FRAGMENTO DEL TEXTO =>
──────
Este tipo de calificaciones son formas de violencia institucional, que en nuestro país cuenta con reconocimiento legislativo en la ley 26.485. La Corte En relación a ello la Corte Interamericana de Derechos Humanos en el Caso González y otras (“Campo Algodonero”) vs. México, condenó a México por violar el deber de no discriminación de la Convención Americana sobre Derechos Humanos, porque el Estado no dispuso los medios adecuados para luchar contra los estereotipos de género. Los estereotipos de género serían una de las causas de la violencia. La falta de acción frente a ellos en la administración de justicia se entiende como una forma de violar el deber de no discriminación.

Para atribuir la responsabilidad al Estado mexicano, la Corte utilizó la llamada doctrina del riesgo, así como la de la complicidad (apoyo o tolerancia estatal con el crimen). El Estado es garante de la igualdad, y por lo tanto tiene esa responsabilidad frente a patrones de violencia que afectan a grupos subordinados. La posición estatal de garante afecta fundamentalmente el examen de su capacidad o posibilidad de prevenir o evitar un riesgo real e inmediato contra el grupo o contra individuos del grupo.
──────
DATOS PROPORCIONADOS =>
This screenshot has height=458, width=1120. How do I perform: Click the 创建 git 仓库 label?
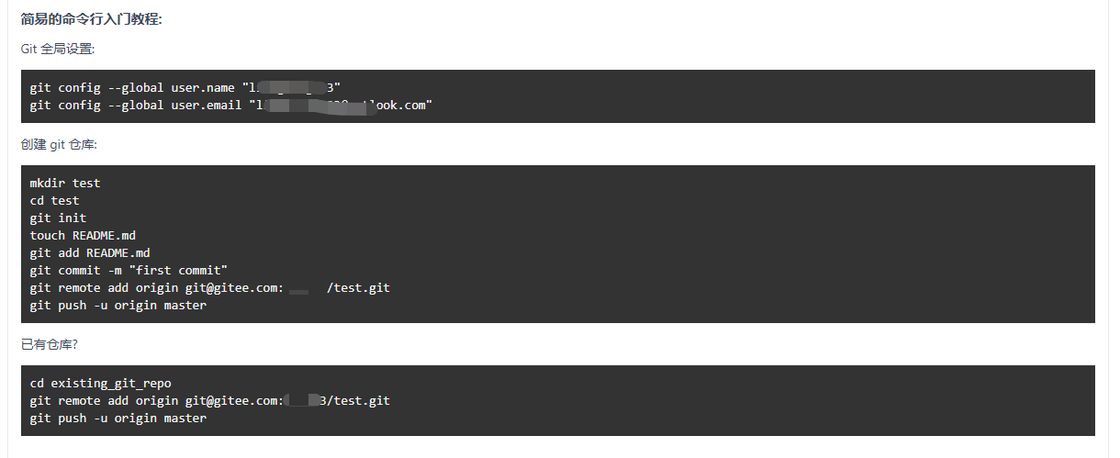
──────
ACTIVIDADES POR RESOLVER =>
A - ¿Qué leyes, tratados, tribunales y casos judiciales se nombran en el fragmento sobre violencia institucional? Enumérelos todos.
B - Prosiga el fragmento sobre violencia institucional a partir de su última oración.

RESPUESTAS POR NÚMERO =>
A -
- Ley 26.485
- Corte Interamericana de Derechos Humanos
- Caso González y otras ("Campo Algodonero") vs. México
- Convención Americana sobre Derechos Humanos

B -
La presencia de estereotipos de género en las intervenciones judiciales, en la instrucción, en la investigación, en las sentencias es violencia institucional e implica responsabilidad estatal, por ello sostengo que es prioritario asumir campañas sostenidas, programas transversales a todas las políticas públicas, fundamentalmente a las judiciales, para eliminar la violencia institucional como cuestión prioritaria en orden a garantizar el derecho de las mujeres a una vida libre de violencia patriarcal.

La debida diligencia estatal

Las perspectivas de género e interseccionalidad requieren que las tareas de prevención, protección, sanción, reparación, garantías de no repetición de las diferentes formas de violencia de género se realicen asumiendo como punto de partida una serie de desigualdades sociales que han instalado a algunos sujetos en el privilegio y a muchísimos/as en la subalternidad, en vidas precarias o degradadas en el acceso a derechos. Las categorías que sirven a estos fines son el sexo-género, la sexualidad, la procedencia étnico-racial, la edad, la clase social, la condición de salud-enfermedad, la de nacional-migrante, entre otros enclaves. Rivarola es uno más dentro del Poder Judicial sin ninguna de ambas perspectivas. Y esa práctica se traduce en violencia institucional cuando priva de reparación a la denunciante, quita gravedad a los hechos y envía a la comunidad el mensaje de que estas agresiones serán toleradas.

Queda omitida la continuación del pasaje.